Laure Darcos : "Si Wauquiez ne reste qu’avec ses amis, ce sera la fin de notre parti"

Laure Darcos, sénatrice (LR) de l'Essonne
Laure Darcos, sénatrice (LR) de l'Essonne

Sénatrice (LR) de l’Essonne, Laure Darcos était l’invitée politique de Michaël Darmon ce samedi sur Sud Radio. L’occasion pour elle d’évoquer la position actuelle de Laurent Wauquiez chez les Républicains et la question du retour en France des jihadistes partis en Syrie et en Irak.

Qui pour prendre la tête des Républicains après de longs mois extrêmement difficiles politiquement parlant ? Si Florence Portelli et Maël de Calan ne se présentent pas sans ambitions à l’élection pour la présidence du parti, le troisième candidat, Laurent Wauquiez, fait figure d’immense favori pour ce scrutin qui sera réservé aux adhérents. Sénatrice (LR) de l’Essonne, Laure Darcos était l’invitée politique de Michaël Darmon ce samedi sur Sud Radio. Si elle appelle à tempérer les attaques contre le président de la région Auvergne-Rhône-Alpes, elle espère ne pas voir une énième fracture dans son parti.

"Il faut peut-être qu’on arrête de le critiquer et de le diaboliser et qu’on lui laisse le bénéfice du doute. C’est un garçon extrêmement intelligent que je connais depuis longtemps. Ce n’est pas dans son intérêt de rétrécir encore un peu plus le parti. On a connu en 2017 un annus horribilis, même sur le plan financier. Si jamais Laurent Wauquiez ne reste qu’avec ses amis à partir de son élection fin décembre, les gens ne reprendront pas leur carte en 2018 et ce serait la fin de notre parti. (…) Je suis nostalgique de l’UMP. Je venais plutôt de la frange Raffarin-Douste-Blazy, et j’ai tout de suite adhéré aux idées de l’UMP. Pourquoi ? Parce qu’on est forts quand on est unis et qu’on a la possibilité d’avoir un seul leader au moment des grands enjeux tout en acceptant tous les courants. C’est tout ce que je demande", déclare-t-elle.

"Les enfants de jihadistes n’ont plus le même prisme entre le bien et le mal"

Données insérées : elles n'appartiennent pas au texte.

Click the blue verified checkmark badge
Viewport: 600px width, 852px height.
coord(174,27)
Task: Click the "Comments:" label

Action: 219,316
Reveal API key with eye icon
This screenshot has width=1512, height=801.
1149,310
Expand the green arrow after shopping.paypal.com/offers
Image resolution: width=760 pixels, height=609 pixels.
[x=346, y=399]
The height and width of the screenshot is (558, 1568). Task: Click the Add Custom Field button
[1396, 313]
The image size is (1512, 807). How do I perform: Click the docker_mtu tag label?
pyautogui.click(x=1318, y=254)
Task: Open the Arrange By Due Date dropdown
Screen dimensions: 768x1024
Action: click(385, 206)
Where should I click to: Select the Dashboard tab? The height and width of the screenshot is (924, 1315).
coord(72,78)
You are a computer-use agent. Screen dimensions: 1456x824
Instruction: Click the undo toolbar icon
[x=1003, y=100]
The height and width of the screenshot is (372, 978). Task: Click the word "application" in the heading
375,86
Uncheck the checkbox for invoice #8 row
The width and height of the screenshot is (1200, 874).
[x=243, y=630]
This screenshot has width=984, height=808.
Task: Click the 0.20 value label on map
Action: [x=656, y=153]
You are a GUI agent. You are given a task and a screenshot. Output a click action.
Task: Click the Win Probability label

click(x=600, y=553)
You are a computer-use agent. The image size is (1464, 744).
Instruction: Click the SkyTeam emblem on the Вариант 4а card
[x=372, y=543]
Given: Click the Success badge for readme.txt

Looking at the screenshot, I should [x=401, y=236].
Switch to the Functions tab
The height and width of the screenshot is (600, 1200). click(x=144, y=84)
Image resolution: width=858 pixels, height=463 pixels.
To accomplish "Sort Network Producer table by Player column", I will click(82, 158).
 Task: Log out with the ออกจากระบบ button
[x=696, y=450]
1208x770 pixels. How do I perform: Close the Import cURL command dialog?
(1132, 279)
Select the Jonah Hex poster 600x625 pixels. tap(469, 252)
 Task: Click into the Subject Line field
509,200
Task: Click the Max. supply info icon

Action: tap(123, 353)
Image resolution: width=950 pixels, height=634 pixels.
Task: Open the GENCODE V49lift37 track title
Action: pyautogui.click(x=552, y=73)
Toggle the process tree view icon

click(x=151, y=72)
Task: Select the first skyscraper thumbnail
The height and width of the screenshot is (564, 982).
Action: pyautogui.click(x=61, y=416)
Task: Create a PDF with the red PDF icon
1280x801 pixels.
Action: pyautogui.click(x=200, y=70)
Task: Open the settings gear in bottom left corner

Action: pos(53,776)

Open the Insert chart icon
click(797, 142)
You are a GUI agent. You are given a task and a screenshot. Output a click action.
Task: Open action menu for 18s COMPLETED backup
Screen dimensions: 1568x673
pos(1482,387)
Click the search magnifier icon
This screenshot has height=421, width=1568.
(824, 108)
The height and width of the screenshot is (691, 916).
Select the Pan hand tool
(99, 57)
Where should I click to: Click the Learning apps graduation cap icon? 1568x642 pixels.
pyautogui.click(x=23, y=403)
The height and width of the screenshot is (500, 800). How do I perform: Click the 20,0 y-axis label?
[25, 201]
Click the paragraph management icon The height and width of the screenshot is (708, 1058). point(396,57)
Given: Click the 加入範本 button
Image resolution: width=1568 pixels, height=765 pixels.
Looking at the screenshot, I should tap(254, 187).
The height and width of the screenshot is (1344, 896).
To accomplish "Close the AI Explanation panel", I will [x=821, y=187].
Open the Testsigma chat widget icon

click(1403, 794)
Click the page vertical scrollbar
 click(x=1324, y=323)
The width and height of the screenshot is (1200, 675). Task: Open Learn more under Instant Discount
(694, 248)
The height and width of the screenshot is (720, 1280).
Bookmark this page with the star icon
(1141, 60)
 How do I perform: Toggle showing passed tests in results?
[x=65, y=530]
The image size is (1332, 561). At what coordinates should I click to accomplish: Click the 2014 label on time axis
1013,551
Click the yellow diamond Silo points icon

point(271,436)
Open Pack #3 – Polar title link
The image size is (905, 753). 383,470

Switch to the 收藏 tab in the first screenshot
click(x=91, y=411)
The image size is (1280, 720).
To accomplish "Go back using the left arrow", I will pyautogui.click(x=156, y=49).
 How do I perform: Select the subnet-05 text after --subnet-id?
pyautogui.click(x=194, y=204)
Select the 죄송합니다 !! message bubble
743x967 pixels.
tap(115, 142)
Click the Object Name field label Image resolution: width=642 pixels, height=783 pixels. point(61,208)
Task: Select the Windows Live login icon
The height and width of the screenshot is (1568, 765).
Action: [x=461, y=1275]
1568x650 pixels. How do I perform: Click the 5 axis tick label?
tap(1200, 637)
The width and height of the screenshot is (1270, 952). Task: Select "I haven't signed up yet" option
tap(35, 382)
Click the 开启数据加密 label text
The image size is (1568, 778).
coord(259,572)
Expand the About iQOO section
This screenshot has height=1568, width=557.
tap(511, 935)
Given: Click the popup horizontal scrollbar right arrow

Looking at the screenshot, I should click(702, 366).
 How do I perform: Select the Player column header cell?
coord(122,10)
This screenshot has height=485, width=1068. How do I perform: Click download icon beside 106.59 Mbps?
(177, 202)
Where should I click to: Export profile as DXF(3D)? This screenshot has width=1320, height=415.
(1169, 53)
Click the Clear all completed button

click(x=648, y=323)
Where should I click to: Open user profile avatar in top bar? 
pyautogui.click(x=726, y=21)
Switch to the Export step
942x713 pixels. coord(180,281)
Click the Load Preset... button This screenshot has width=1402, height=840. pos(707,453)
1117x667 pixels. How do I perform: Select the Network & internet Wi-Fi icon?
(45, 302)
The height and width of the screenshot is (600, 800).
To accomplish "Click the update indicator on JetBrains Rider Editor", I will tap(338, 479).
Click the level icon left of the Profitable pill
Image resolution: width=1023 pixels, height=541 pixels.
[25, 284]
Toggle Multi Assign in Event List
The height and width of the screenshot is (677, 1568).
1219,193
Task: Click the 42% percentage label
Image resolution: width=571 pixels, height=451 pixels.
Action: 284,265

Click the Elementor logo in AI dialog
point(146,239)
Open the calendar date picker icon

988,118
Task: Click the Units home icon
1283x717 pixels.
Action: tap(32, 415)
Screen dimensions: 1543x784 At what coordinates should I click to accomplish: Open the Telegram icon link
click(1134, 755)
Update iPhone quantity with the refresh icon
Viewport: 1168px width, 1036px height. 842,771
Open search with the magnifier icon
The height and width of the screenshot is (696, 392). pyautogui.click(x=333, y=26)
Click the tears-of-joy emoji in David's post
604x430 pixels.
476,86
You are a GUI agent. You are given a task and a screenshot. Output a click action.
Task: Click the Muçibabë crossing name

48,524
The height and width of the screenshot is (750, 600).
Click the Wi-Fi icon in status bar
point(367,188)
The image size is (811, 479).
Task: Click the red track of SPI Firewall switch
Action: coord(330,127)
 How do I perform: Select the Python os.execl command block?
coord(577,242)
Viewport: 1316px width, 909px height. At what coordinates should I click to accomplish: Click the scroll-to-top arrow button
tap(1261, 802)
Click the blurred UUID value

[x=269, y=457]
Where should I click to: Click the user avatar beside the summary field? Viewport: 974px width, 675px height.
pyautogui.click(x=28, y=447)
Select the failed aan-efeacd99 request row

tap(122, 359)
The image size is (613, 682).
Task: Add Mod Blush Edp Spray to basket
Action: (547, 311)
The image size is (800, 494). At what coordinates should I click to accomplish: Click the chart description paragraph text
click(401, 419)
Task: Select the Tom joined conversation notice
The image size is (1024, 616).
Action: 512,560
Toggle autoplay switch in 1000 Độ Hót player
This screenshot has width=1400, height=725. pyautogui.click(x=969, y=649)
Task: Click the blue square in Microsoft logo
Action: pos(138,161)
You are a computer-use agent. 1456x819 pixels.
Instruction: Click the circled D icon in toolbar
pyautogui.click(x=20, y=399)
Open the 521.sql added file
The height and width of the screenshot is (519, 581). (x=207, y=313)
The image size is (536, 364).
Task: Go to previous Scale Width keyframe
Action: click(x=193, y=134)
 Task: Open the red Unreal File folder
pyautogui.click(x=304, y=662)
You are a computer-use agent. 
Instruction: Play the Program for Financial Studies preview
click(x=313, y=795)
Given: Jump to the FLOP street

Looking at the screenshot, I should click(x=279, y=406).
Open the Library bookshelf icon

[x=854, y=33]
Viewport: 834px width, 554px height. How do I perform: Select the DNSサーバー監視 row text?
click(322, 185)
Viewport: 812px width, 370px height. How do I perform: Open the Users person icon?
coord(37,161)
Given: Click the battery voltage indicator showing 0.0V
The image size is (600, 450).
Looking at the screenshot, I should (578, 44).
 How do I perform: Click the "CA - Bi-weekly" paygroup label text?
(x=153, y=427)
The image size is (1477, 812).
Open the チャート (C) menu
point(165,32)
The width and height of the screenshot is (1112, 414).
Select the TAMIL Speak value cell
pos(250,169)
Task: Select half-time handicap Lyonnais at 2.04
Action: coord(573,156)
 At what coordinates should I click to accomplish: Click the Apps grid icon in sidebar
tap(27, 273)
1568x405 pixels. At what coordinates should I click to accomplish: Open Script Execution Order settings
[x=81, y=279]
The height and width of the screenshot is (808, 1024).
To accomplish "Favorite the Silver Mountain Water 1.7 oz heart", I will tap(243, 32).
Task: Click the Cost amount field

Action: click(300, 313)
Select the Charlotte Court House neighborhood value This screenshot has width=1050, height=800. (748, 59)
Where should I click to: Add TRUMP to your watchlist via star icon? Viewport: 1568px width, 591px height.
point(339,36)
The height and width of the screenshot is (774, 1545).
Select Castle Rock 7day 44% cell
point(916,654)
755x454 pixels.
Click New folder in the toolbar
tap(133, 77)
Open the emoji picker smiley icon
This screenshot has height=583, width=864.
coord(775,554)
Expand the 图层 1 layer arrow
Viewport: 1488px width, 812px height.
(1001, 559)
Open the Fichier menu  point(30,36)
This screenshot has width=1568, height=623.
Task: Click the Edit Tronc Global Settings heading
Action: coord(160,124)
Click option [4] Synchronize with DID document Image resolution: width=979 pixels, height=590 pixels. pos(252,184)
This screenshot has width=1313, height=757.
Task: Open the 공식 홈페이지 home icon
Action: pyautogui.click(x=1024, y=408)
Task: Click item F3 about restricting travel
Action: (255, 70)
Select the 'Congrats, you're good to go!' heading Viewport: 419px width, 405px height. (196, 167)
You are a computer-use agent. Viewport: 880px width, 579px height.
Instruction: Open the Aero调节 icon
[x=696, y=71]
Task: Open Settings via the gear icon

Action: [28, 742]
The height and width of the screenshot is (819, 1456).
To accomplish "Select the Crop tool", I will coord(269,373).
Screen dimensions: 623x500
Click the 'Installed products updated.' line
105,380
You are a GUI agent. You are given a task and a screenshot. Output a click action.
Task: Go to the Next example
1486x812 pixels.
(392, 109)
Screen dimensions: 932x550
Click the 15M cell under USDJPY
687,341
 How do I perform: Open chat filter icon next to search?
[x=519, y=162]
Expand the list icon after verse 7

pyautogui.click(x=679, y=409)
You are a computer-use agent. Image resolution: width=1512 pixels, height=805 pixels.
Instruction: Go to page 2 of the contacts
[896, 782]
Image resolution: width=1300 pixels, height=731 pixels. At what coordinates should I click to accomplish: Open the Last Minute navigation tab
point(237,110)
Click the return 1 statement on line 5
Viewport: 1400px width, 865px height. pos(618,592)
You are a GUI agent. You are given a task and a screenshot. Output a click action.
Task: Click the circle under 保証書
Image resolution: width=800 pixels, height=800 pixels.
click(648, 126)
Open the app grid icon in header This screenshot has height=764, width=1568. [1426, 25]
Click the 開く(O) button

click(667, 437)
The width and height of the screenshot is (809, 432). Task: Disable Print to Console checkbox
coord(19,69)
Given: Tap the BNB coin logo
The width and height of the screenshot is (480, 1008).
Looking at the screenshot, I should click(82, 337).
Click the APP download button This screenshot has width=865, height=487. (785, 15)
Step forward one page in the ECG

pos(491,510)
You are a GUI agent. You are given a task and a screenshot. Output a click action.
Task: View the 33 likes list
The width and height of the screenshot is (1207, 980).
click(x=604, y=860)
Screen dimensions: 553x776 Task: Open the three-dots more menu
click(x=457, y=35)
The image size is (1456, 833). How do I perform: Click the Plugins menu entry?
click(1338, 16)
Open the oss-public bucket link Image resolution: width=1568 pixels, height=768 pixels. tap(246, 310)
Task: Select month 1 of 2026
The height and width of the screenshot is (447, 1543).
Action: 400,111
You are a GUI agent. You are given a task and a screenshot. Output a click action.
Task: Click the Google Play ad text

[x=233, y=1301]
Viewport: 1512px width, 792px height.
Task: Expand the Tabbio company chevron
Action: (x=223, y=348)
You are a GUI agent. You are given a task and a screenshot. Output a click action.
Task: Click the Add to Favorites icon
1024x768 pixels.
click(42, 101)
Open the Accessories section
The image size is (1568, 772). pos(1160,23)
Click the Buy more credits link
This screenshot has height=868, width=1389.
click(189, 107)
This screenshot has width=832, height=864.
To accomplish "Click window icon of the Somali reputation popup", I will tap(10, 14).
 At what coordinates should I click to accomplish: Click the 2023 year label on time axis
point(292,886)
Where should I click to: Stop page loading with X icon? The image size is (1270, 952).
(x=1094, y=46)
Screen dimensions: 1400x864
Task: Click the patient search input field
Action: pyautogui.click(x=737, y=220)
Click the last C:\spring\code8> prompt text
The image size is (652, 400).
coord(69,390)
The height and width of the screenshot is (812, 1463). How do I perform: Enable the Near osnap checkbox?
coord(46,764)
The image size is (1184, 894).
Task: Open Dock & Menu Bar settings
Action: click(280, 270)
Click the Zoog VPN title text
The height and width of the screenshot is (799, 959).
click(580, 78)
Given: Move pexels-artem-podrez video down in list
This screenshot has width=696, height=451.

Laure Darcos est également longuement revenue lors de cette interview sur la question du rapatriement des jihadistes français en France. Un simple mot qui la met légèrement mal à l’aise. "Le mot "rapatriement" est un terme très délicat, j’ai d’ailleurs posé une question d’actualité sur ce sujet au ministre de l’Intérieur sur ce sujet. «Rapatriement» signifie qu’ils sont en danger là-bas. Ils ont été pour la plupart volontaires pour partir (je ne parle pas des enfants, qui sont un cas à part). On parle d’environ 700 adultes et 400 enfants. J’ai interrogé pas mal de gens dans les préfectures et dans le milieu de l’Intérieur. En France, ils attendent que le gouvernement judiciarise tout le monde, même les femmes et les enfants. Il faut savoir ce qu’ils ont fait exactement sur place, et où ils en sont psychologiquement. Il y a des psychologues spécialisés – il faudra en recruter d’autres – rattachés aux préfectures qui doivent prendre en charge ces gens individuellement. Il ne faut surtout pas les traiter collectivement", assure-t-elle.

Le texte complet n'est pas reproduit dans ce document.